[Dataset records]
[BEGIN]
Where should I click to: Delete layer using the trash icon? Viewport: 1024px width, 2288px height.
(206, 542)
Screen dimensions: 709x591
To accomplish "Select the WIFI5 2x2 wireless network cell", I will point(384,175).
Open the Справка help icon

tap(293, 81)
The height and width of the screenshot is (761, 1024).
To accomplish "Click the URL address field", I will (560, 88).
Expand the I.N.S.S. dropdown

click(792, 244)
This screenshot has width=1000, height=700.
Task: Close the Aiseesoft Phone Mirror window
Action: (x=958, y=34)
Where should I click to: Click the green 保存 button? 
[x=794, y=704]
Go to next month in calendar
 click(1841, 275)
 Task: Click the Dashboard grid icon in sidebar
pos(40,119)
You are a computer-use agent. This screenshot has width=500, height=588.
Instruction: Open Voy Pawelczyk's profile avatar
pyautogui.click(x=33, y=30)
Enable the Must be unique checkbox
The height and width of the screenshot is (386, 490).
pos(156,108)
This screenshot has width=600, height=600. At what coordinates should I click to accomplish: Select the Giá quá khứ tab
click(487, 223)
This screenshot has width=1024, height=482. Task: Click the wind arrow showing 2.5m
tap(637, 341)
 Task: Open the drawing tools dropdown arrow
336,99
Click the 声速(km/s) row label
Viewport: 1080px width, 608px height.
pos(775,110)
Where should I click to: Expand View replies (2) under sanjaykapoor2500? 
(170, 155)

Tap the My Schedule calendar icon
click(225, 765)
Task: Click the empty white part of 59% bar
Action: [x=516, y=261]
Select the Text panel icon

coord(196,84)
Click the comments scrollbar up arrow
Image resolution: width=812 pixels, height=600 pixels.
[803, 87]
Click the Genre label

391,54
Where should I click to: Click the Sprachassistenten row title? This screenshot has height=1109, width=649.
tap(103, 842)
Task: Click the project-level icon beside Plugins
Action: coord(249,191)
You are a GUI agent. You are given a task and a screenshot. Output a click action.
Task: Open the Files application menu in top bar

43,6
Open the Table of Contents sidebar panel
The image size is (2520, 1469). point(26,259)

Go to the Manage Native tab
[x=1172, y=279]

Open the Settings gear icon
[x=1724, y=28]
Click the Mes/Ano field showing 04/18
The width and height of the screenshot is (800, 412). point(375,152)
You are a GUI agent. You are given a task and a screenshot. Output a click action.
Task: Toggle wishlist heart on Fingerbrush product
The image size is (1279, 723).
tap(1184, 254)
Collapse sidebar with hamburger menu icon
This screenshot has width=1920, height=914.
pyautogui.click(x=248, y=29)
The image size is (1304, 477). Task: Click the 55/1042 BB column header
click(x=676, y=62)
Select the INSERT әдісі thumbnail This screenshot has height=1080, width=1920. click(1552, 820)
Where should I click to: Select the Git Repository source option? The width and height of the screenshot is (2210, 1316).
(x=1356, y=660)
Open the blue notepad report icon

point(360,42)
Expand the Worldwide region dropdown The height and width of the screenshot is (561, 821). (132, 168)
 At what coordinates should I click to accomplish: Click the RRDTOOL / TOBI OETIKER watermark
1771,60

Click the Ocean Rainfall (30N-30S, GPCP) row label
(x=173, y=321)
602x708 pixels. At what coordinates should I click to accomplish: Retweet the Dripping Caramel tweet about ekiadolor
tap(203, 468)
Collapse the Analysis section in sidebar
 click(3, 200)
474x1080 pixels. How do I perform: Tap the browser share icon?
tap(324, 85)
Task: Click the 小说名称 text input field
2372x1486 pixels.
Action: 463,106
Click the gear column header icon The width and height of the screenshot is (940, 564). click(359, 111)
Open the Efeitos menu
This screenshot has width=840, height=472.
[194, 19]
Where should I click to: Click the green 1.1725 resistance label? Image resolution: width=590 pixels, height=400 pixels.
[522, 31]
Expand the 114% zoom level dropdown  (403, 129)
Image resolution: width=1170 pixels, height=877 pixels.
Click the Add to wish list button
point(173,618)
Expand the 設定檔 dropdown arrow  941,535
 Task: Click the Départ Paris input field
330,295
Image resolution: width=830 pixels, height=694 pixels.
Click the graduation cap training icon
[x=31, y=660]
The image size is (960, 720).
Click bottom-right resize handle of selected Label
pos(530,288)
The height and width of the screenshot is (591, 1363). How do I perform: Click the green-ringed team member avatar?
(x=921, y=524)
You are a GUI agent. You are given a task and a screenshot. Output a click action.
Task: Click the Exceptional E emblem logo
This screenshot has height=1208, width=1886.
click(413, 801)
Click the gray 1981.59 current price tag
[END]
[What you should do] Repeat the lines of the listing word for word, beginning at the line that contains "This screenshot has width=1024, height=482." and stopping after the line that contains "coord(196,84)".

[Task answer]
This screenshot has width=1024, height=482. Task: Click the wind arrow showing 2.5m
tap(637, 341)
 Task: Open the drawing tools dropdown arrow
336,99
Click the 声速(km/s) row label
Viewport: 1080px width, 608px height.
pos(775,110)
Where should I click to: Expand View replies (2) under sanjaykapoor2500? 
(170, 155)

Tap the My Schedule calendar icon
click(225, 765)
Task: Click the empty white part of 59% bar
Action: [x=516, y=261]
Select the Text panel icon

coord(196,84)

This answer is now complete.